Patricia Barber


Biography Patricia Barber

Patricia BarberPatricia Barber
Patricia Barber Patricia Barber has been in the vanguard of the new school of female jazz vocalists who in the past several decades have been exploring intriguing improvisational terrain beyond classic balladry and bop-infused standards. She was born in a suburb of Chicago to a saxophone-playing father, Floyd "Shim" Barber, who had played with Glenn Miller. After studying classical piano and psychology at the University of Iowa, Barber moved back to Chicago to play jazz and in 1984 landed the gig that launched her career, playing five nights a week at the famed Gold Star Sardine Bar. Before long there were lines outside the door on weekends. Her following grew larger and more fanatical when, in 1994, she moved her base of operations to the Green Mill, the north side club that is the nerve center of the indigenous Chicago jazz scene.

Barber has recorded seven albums, including two previous full-length CDs for Blue Note/Premonition, modern cool (1998) and Nightclub (2000), and the Blue Note/Premonition six-track EP Companion (1999).

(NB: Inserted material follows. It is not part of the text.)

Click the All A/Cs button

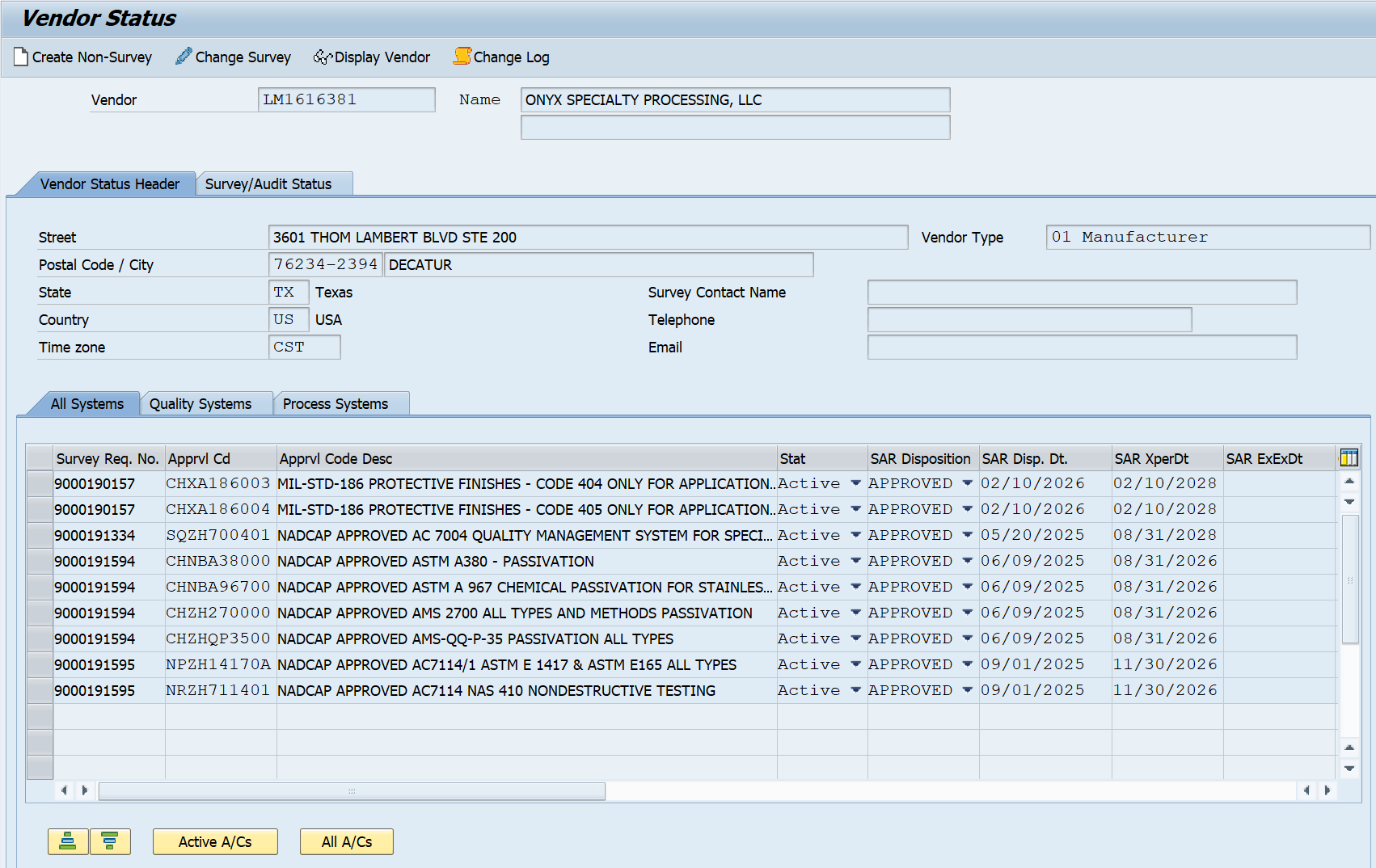coord(346,841)
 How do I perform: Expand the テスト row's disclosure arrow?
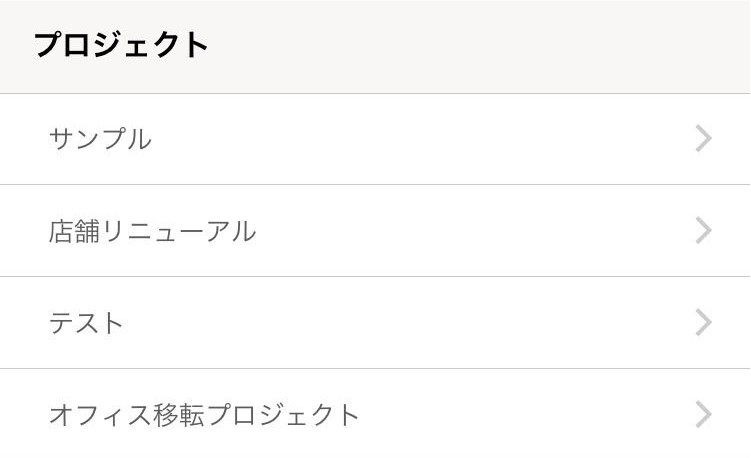(703, 323)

Her major label debut was A Distortion Of Love, on Antilles, in 1992. But for most of her current audience, it all began with café blue, on Premonition (later Blue Note/Premonition), in 1994. It hit like something inexplicable, introducing a voice one critic described as "a pure dark whisper straight up from the soul" and a distinct onstage persona that has been characterized as "a beat musician and a bop intellectual." café blue led to Barber winning the "Female Vocalist/Talent Deserving Wider Recognition" category in the 1995 Down Beat International Critics Poll (an honor that she has since consistently claimed).